Ben Horowitz, the well-known investor who had also built up a billion-dollar business before, shared his thoughts about product management in his book The hard thing about hard things. As Ben wrote, a good product manager is the CEO of the product. Product managers must know the market, the product, the product line and the competition extremely well and operate from a strong basis of knowledge and confidence.

Taking responsibility instead of blaming others

Good product managers measure themselves in terms of the success of the product.  They know the market and the user needs. They lead their team to design and build a product that will perform well under those circumstances. And they take full responsibility.

As you can imagine, it takes a lot of time, to get to know your market well enough. Fortunately in the past 5 years it became much easier to build prototypes and to do research. At UX studio we help product managers with regular insights and feedback from their target audience through UX research. We can’t do your job, but we can give you valuable UX support, so it will be easier to make the right product decisions and take responsibility for them.

“Bad product managers have lots of excuses. Not enough funding, the engineering manager is an idiot, Microsoft has 10 times as many engineers working on it, I’m overworked, I don’t get enough direction.”

Managing the team instead of working in the team

Good product managers are not part of the product team. They manage the product team. Instead of micromanaging the development or solving minor communication issues they set clear goals on what to build. “Good product managers crisply define the target, the “what” (as opposed to the how) and manage the delivery of the “what.” Bad product managers feel best about themselves when they figure out “how”. Good product managers communicate crisply to engineering in writing as well as verbally.”

According to payday loans online bad credit experts, good product managers don’t care too much about the competitor’s feature set. They focus on revenue and customers instead, and they define a good product that has a chance on the market.

“Good product managers think in terms of delivering superior value to the market place during inbound planning and achieving market share and revenue goals during outbound. Bad product managers get very confused about the differences amongst delivering value, matching competitive features, pricing, and ubiquity. Good product managers decompose problems. Bad product managers combine all problems into one.”

While bad product managers are spending their days with putting out fires, good product managers anticipate the serious product flaws, devise a plan, and build a real, long-term solution. A product manager has to be wise enough to stay calm, ignore the minor issues and focus on the important problems and goals.

Communication with internal teams and the press

“Good product managers don’t give direction informally. Good product managers gather information informally. They take written positions on important issues (competitive silver bullets, tough architectural choices, tough product decisions, markets to attack or yield).”

Product managers has to communicate with other teams too. “Bad product managers complain that they spend all day answering questions for the sales force.” While wise product managers help themselves with creating FAQs, presentations, white papers.

“Good product managers think about the story they want written by the press.

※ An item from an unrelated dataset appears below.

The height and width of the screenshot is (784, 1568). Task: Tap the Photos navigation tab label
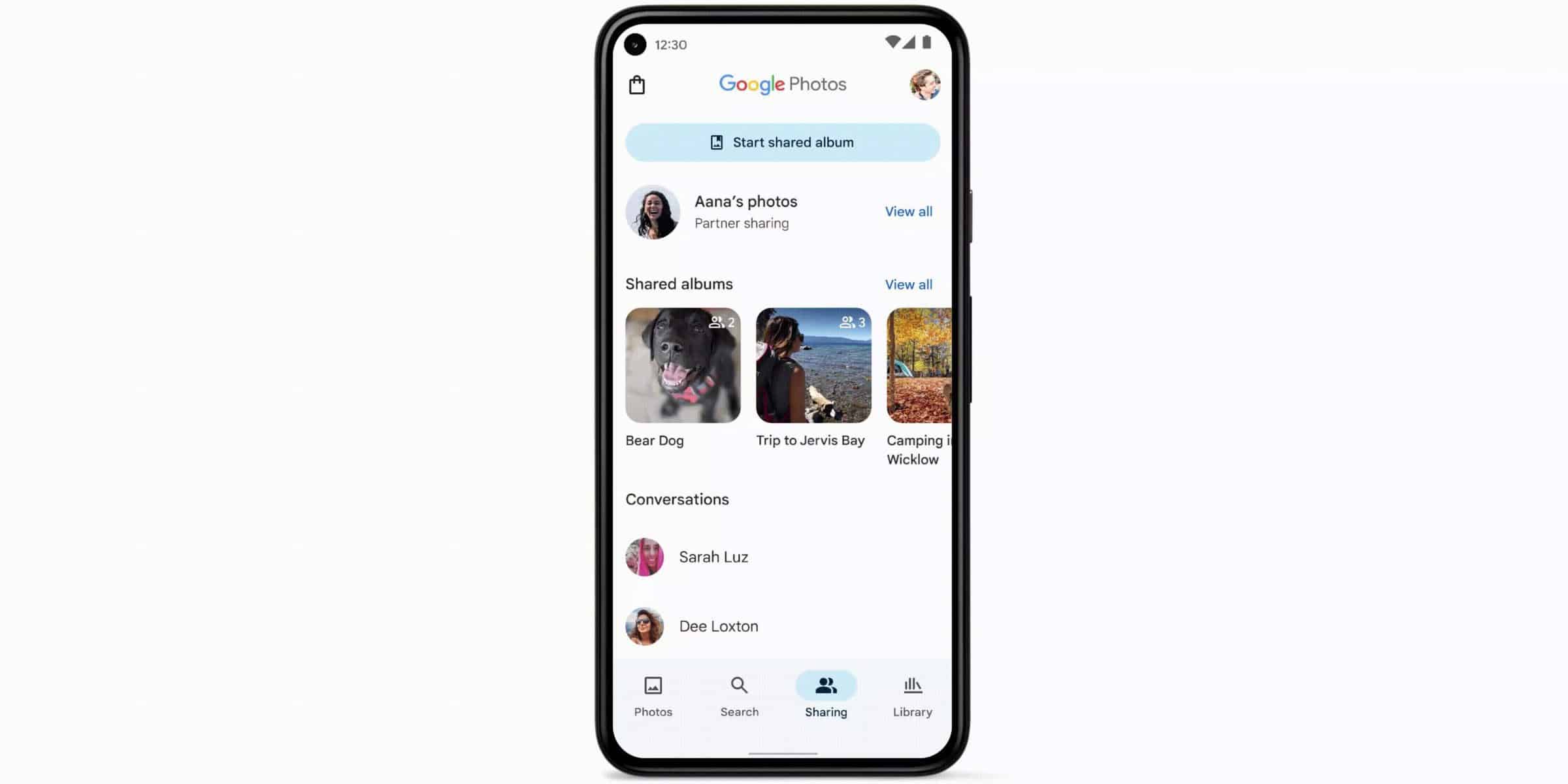pyautogui.click(x=653, y=711)
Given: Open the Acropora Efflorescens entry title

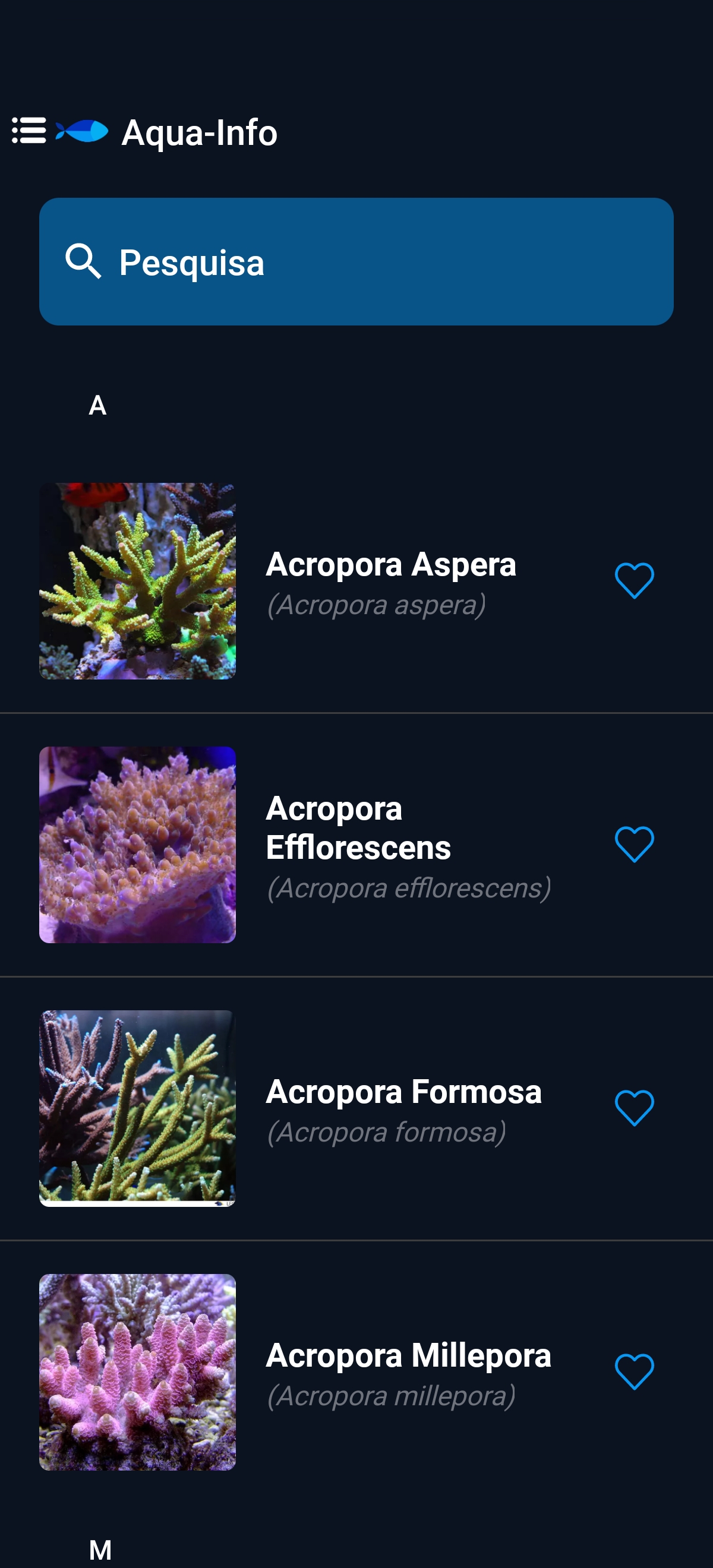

Bad product managers think about covering every feature and being really technically accurate with the press. Good product managers ask the press questions. Bad product managers answer any press question. Good product managers assume press and analyst people are really smart. Bad product managers assume that press and analysts are dumb because they don’t understand the difference between push and simulated push.”

Dávid Pásztor

Founder and CEO of UX studio. Author of the book Product Design, TEDx speaker, one of Forbes 30 under 30. Enthusiastic about self-managing teams, new technologies and human-centered design.